Fed Chairman Janet Yellen and reserve Bank of new York William Dudley confirmed the possibility of increasing interest rates in the US at the next meeting of the Central Bank, which will be held December 15-16. In particular, Yellen said the decision to raise rates in mid-December “a real possibility”.
However, fed Vice Chairman Stanley Fischer expressed confidence that inflation in USA is not too far from the Central Bank’s target level (2% annual) that markets are also considered a signal of the imminent increase in the cost of lending.
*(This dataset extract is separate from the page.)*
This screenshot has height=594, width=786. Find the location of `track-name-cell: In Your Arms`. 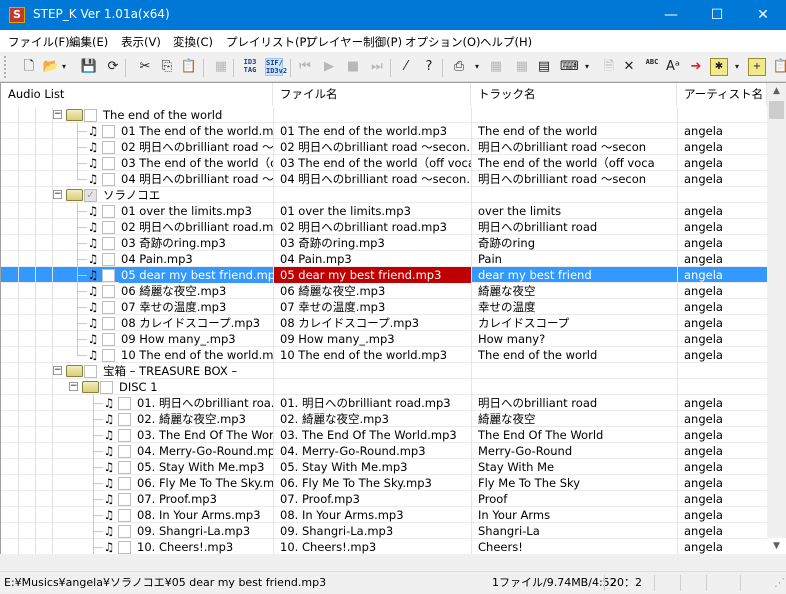

track-name-cell: In Your Arms is located at coordinates (574, 515).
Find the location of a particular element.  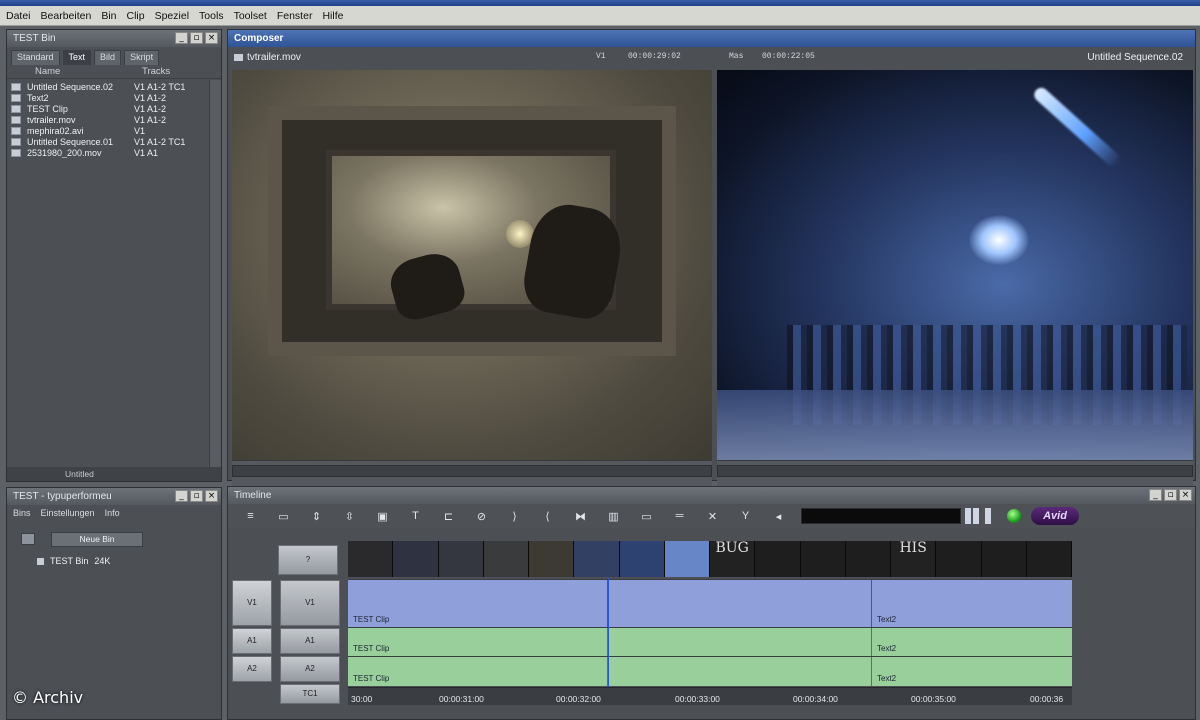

According to a statement released on Wednesday the data of the research Institute of the organization of American employers ADP, the number of jobs in the U.S. increased in October to 182 thousand 182 thousand against the expected growth for September was revised from 200 thousand to 190 thousand
The index of business activity in the services USA (ISM Non-Manufacturing) in October increased from 56.9 points to 59.1 points, whereas analysts expected decrease to 56.5 points. The rate of growth of activity in October were the second-largest in the last decade. Thus, the indicator recovered to the level of July-August, which was the highest since 2005.
The excess of the index mark in 50 points testifies to strengthening of business activity in the services sector, while an index value below 50 indicates its decline.
“The stock market has grown substantially since the end of September, but we’re not going back to that record right now. Investors await new data this week to assess the potential of a rate hike in December,” said Thomas Garcia, of Thornburg Investment Mangement Inc.
Friday will bring the official data on the dynamics of employment and unemployment in the U.S. in October. According to experts, the number of jobs in the country increased by 182 thousand, including 169 thousand in the private sector, while the unemployment rate declined from 5.1% to 5%.
On Wednesday shares fell energy companies, their industry index fell 1% amid falling prices for WTI crude oil for maximum three weeks by 3.3%. Chesapeake Energy Corp. lost 2% at the end of the auction because the company incurred a loss in the third quarter due to the impairment of oil and gas fields for $5.4 billion Courses of securities Chevron Corp. and Exxon Mobil Corp. fell more than 1%.
The market value of Time Warner fell 10%, as the company forecast profits for 2016 was weaker than analysts ‘ expectations. After it has fallen in price paper many media holdings: Walt Disney Co. – 2%, Viacom Inc. – by 6.6%. Owned by billionaire Rupert Murdoch’s 21st Century Fox, which showed quarterly revenue was worse than expected, reduced the level of capitalisation of 5.2%.
Due to poor reporting, the price of securities Cerner Corp., involved in the development of software for organization of medical data, decreased by 6.8% – the biggest decline since August 2011.
The Dow Jones Industrial Average following the results of session on 4 November dropped 50,57 paragraph (0,28%) – to 17867,58 item.
Standard & Poor’s 500 decreased by of 7.48 points (0,35%), to 2102,31 item.
The value of the Nasdaq Composite index fell 2.65 points (0,05%) – to 5142,48 item.